Читать книгу Shear's Cysts of the Oral and Maxillofacial Regions - Paul M. Speight - Страница 75
Relationship of the Paradental Cyst to the Dentigerous Cyst
ОглавлениеAs discussed previously (see ‘Frequency’), there is evidence that some clinicians and pathologists do not recognise the paradental cyst as an entity, but rather regard it as a variant of dentigerous cyst. Ackermann et al. (1987 ) suggested that although the paradental cyst may arise from follicular (reduced enamel) epithelium, the histogenesis is quite different and it should not be regarded as a variant of dentigerous cyst. They believed that the dentigerous cyst should be defined as a cyst enclosing the crown of a completely unerupted tooth.
Despite this, many clinicians and pathologists diagnose collateral lesions associated with partially erupted third molars as ‘inflamed dentigerous cysts’. Fowler and Brannon (1989 ) agreed with Ackermann et al. (1987 ) that a dentigerous cyst is, by definition, associated with an unerupted tooth, but also believed that the paradental cyst is a variant of dentigerous cyst. In this respect, a relationship to the dentigerous cyst may be suggested on the basis of a common origin from epithelium lining the dental follicle, with intraosseous (dentigerous cyst) and extraosseous (paradental cyst) variants associated with totally unerupted and partially erupted teeth, respectively.
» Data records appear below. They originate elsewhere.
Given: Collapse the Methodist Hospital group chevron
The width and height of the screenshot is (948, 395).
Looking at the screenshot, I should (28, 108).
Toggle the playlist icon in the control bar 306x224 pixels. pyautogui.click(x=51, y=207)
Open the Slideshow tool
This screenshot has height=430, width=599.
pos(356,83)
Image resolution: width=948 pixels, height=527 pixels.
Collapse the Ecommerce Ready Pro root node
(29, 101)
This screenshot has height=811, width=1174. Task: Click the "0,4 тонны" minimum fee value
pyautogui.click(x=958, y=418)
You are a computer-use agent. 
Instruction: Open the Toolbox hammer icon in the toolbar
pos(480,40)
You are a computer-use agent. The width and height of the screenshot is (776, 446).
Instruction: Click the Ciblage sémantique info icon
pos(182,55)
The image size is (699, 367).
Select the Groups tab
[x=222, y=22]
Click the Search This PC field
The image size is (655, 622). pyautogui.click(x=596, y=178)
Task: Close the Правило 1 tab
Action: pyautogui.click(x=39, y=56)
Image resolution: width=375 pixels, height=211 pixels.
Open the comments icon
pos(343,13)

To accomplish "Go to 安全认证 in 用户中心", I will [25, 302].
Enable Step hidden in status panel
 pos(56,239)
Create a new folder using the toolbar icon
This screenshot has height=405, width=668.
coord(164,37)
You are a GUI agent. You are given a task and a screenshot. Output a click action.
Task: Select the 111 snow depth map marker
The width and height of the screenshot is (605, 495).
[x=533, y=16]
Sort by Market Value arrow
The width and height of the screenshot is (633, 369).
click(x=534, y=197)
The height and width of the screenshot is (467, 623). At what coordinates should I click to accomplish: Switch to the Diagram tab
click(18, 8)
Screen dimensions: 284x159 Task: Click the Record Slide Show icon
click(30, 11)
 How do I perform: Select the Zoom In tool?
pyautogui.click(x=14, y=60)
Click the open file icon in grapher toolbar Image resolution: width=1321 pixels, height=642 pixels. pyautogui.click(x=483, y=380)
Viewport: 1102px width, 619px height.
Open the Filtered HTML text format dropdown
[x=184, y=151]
One possible pathogenic mechanism for the paradental cyst is that it represents a developmental dentigerous cyst that has become laterally (and buccally) displaced by the eruption of the associated tooth, with subsequent inflammation. This seems unlikely, however, since the typical radiology of the paradental cyst (see Figures 4.2 and 4.5a) suggests that the dental follicle remains intact and is not dilated, and such a mechanism would not explain the consistent buccal location. An alternative proposal is that the paradental cyst is simply an inflammatory type of dentigerous cyst that arises as a result of inflammation of the pericoronal tissues surrounding the partially embedded crown of an impacted or erupting tooth. This would be a perfectly acceptable proposal, but for the fact that an inflamed and expanded pericoronal follicle would be indistinguishable from pericoronitis associated with inflammatory osteolysis. Yet paradental cysts show a very distinctive radiology with a buccally orientated radiolucency that is quite distinct from an expanded dental follicle (see ‘Radiological Differential Diagnosis’ and Figures 4.2 and 4.5). For these reasons, we believe that inflammatory collateral cysts and dentigerous cysts show distinctive diagnostic features and should be designated as separate entities (Box 4.2).